Global Schema

The global schema is validated with for all buildspecs and this schema defines the top-level structure of the buildspec file. Please refer to global schema documentation that provides a summary .

Schema Definition

Shown below is the start of the schema definition for global.schema.json

{
  "$id": "global.schema.json",
  "$schema": "http://json-schema.org/draft-07/schema#",
  "title": "global schema",
  "description": "buildtest global schema is validated for all buildspecs. The global schema defines top-level structure of buildspec and defintions that are inherited for sub-schemas",
  "type": "object",
  "required": ["buildspecs"],
  "additionalProperties": false,

This schema requires that every buildspec should have buildspecs which is the start of test declaration and each test will contain a type field to look for appropriate sub-schema.

Example Buildspec

buildspecs:
  hello_world:
    executor: generic.local.bash
    type: script
    tags: tutorials
    description: "hello world example"
    run: echo "hello world!"
maintainers:
- "@shahzebsiddiqui"

The field buildspecs and maintainers are validated with global.schema.json using jsonschema.validate method. The test section within hello_world is validated by sub-schema by looking up schema based on type field.

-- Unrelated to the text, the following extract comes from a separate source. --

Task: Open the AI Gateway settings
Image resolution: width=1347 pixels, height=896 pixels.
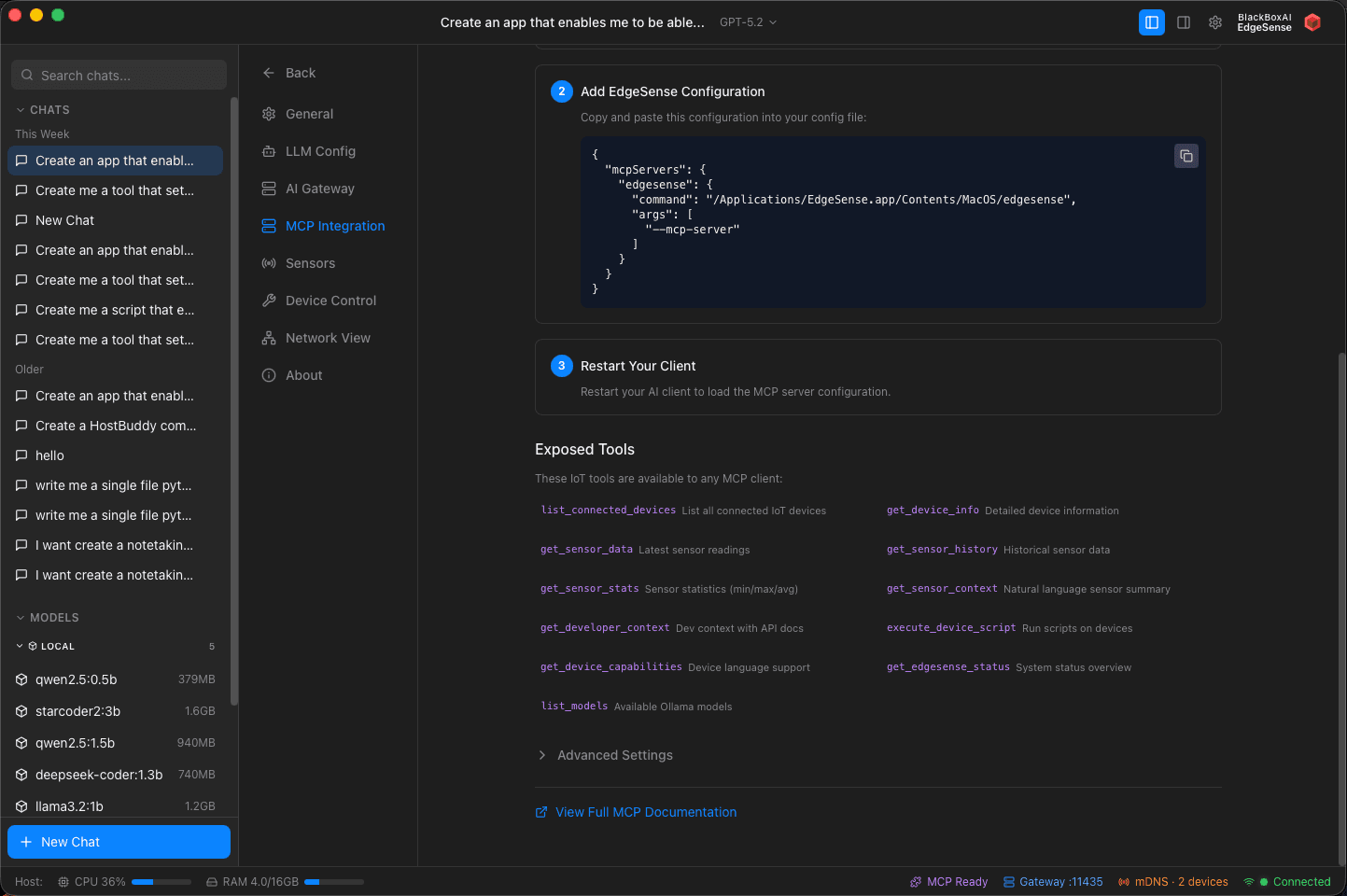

Every sub-schema requires type field in this case, type: script informs buildtest to validate with the Script Schema which will use schema script.schema.json.

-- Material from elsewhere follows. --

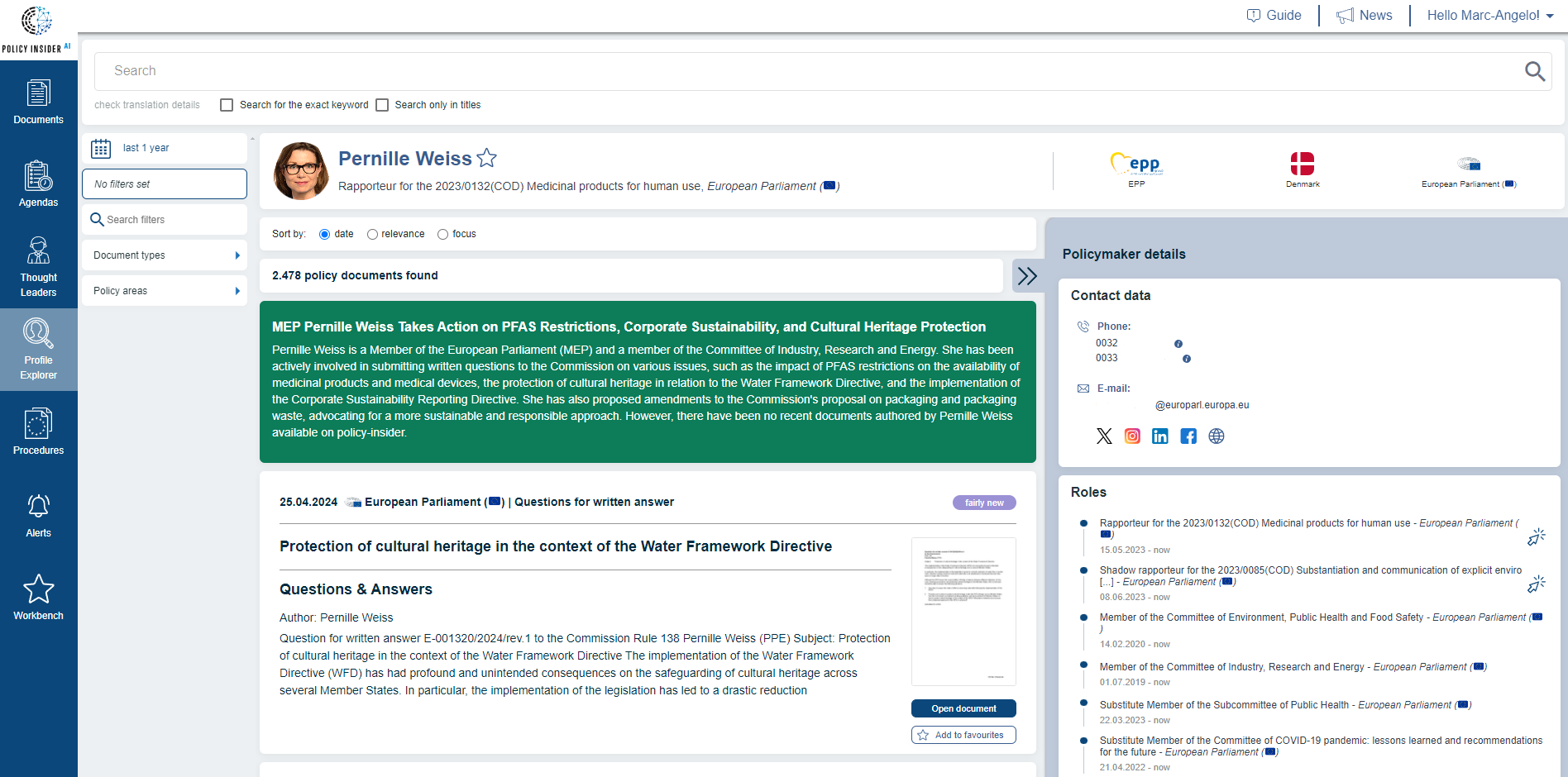Sort results by relevance
Screen dimensions: 1568x777
tap(372, 235)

To understand how buildtest validates the buildspec see parsing buildspecs.

Defining Maintainers

The maintainers is an optional field that can be used to specify a list of test maintainers for a given buildspec. The maintainers property is used by buildtest to report buildspecs by maintainers when querying buildspec cache. You can also filter buildspecs by maintainers during building via buildtest build --filter maintainers=<NAME> if one wants to filter tests

In this example, we have two maintainers @johndoe and @bobsmith. The maintainers is a list of strings but must be unique names, generally this can be your name or preferably a github or gitlab handle.

buildspecs:
  foo_bar:
    type: script
    executor: generic.local.sh
    tags: tutorials
    description: "prints variable $FOO"
    vars:
      FOO: BAR
    run: echo $FOO

maintainers:
  - "@johndoe"
  - "@bobsmith"

Test Names

The buildspecs property is a JSON object that defines one or more test. This is defined in JSON as follows:

"buildspecs": {
  "type": "object",
  "description": "This section is used to define one or more tests (buildspecs). Each test must be unique name",
  "propertyNames": {
    "pattern": "^[A-Za-z_.-][A-Za-z0-9_.-]*$",
    "maxLength": 32
  }
}

The test names are limited to 32 characters and follow the regular expression defined in pattern property. In previous example, the test name is hello_world. You must have unique testname in your buildspecs section, otherwise you will have an invalid buildspec file.

Note

We refer to the entire YAML content as buildspec file, this is not to be confused with the buildspecs field.

Buildspec Structure

Shown below is an overview of buildspec file. In this diagram we define one test within buildspecs property named systemd_default_target. This test is using the script schema defined by type: script. The executor property is a required property that determines how test is run. The executors are defined in buildtest configuration see Configuring buildtest for more details. The description field is used to document the test and limited to 80 characters.

The run property is used for defining content of script, this can a shell-script (bash,csh) or python script.